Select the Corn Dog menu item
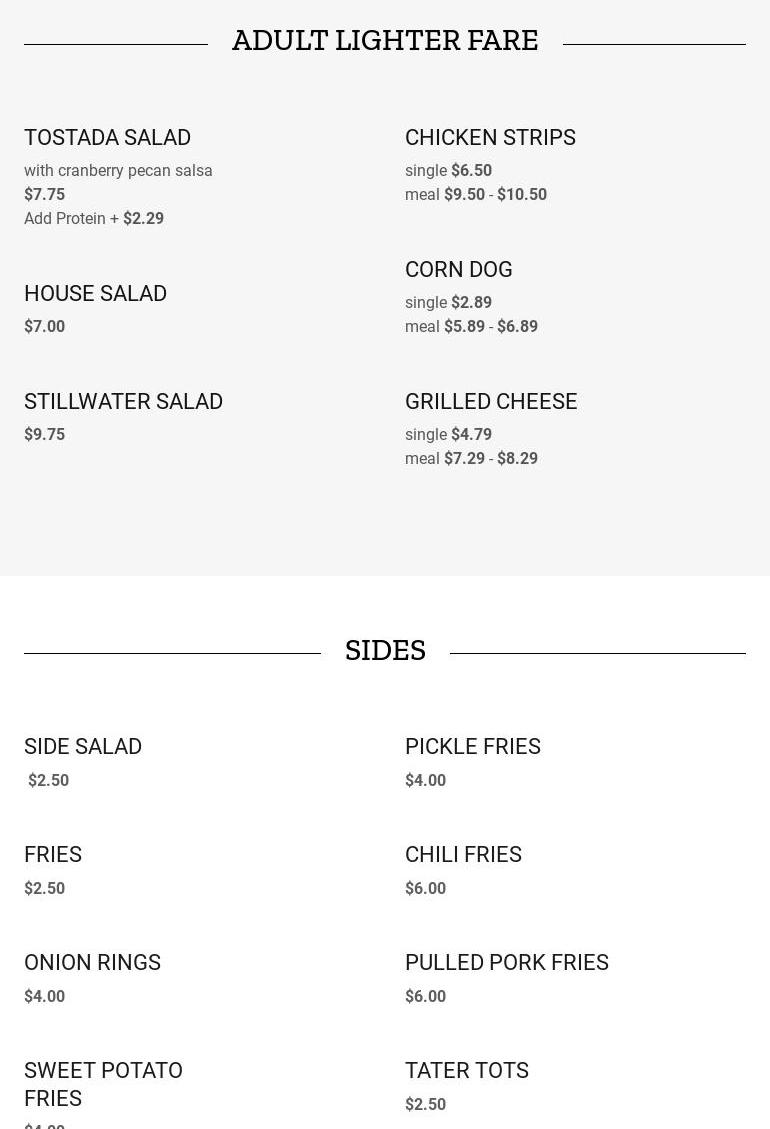This screenshot has height=1129, width=770. pyautogui.click(x=458, y=269)
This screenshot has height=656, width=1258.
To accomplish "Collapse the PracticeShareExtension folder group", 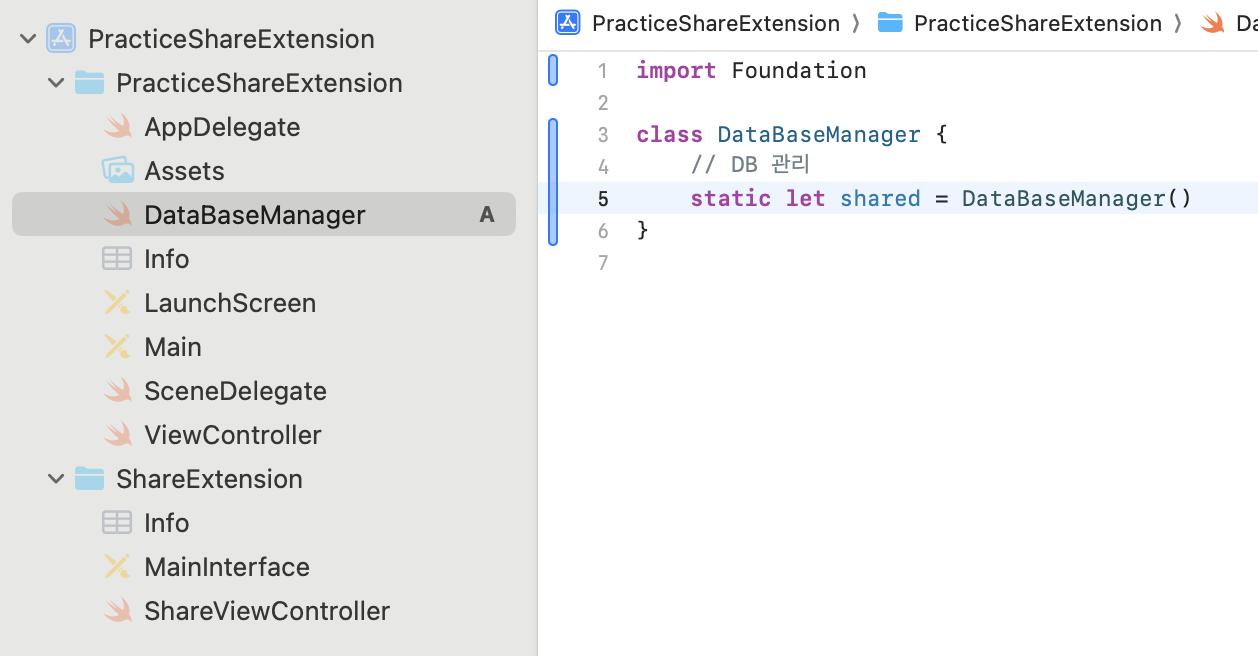I will [56, 83].
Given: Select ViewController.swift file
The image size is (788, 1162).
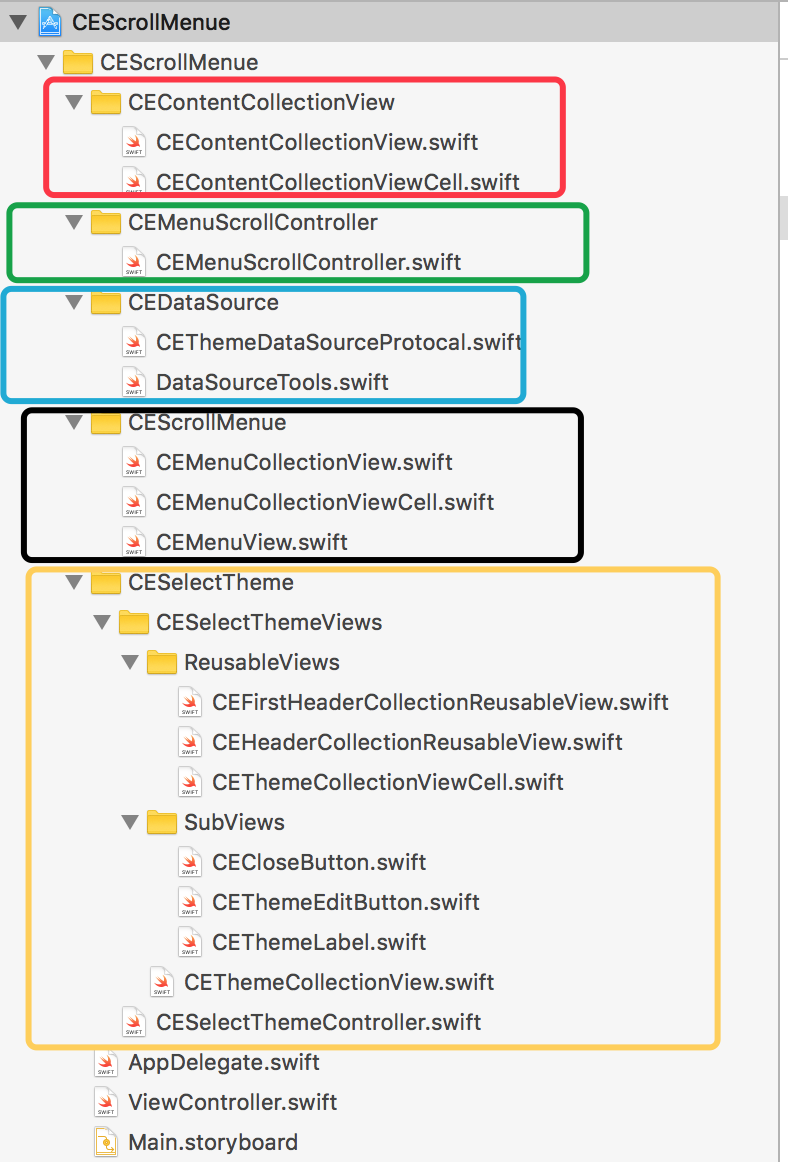Looking at the screenshot, I should 233,1103.
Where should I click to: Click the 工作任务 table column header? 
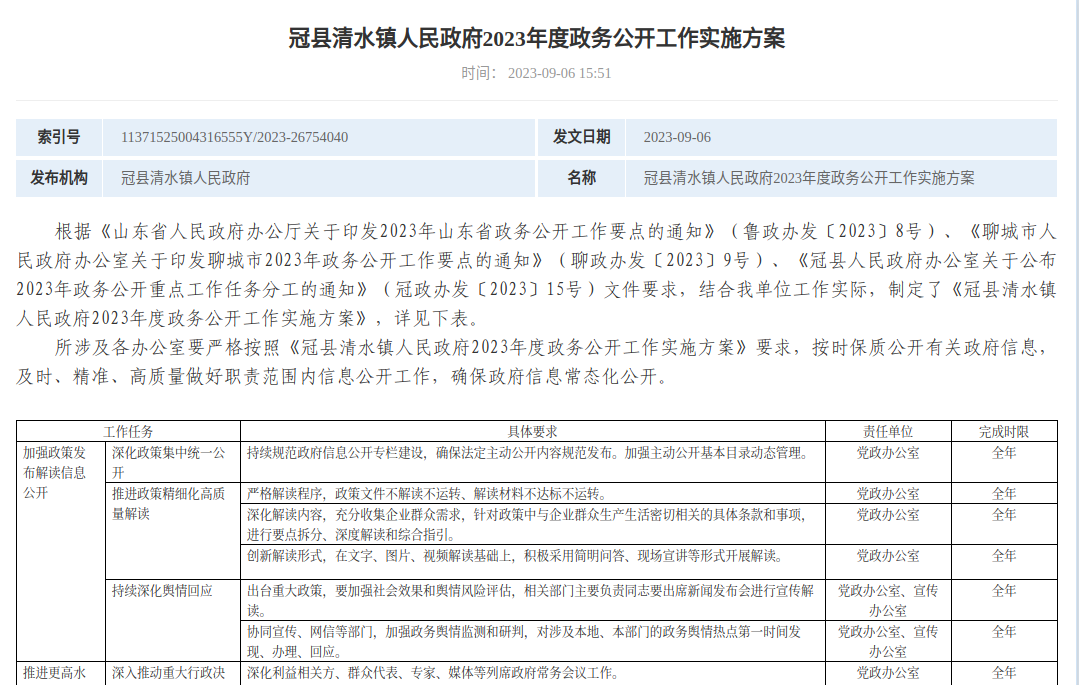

----------

TASK DIRECTIONS:
In the data above, find the line with "The image size is (788, 1162)." and repeat it and every line after it through the end, exactly; leave the pictures out.

SOLVED EXERCISE:
The image size is (788, 1162).
Looking at the screenshot, I should 233,1103.
Where should I click to: Click the 工作任务 table column header? 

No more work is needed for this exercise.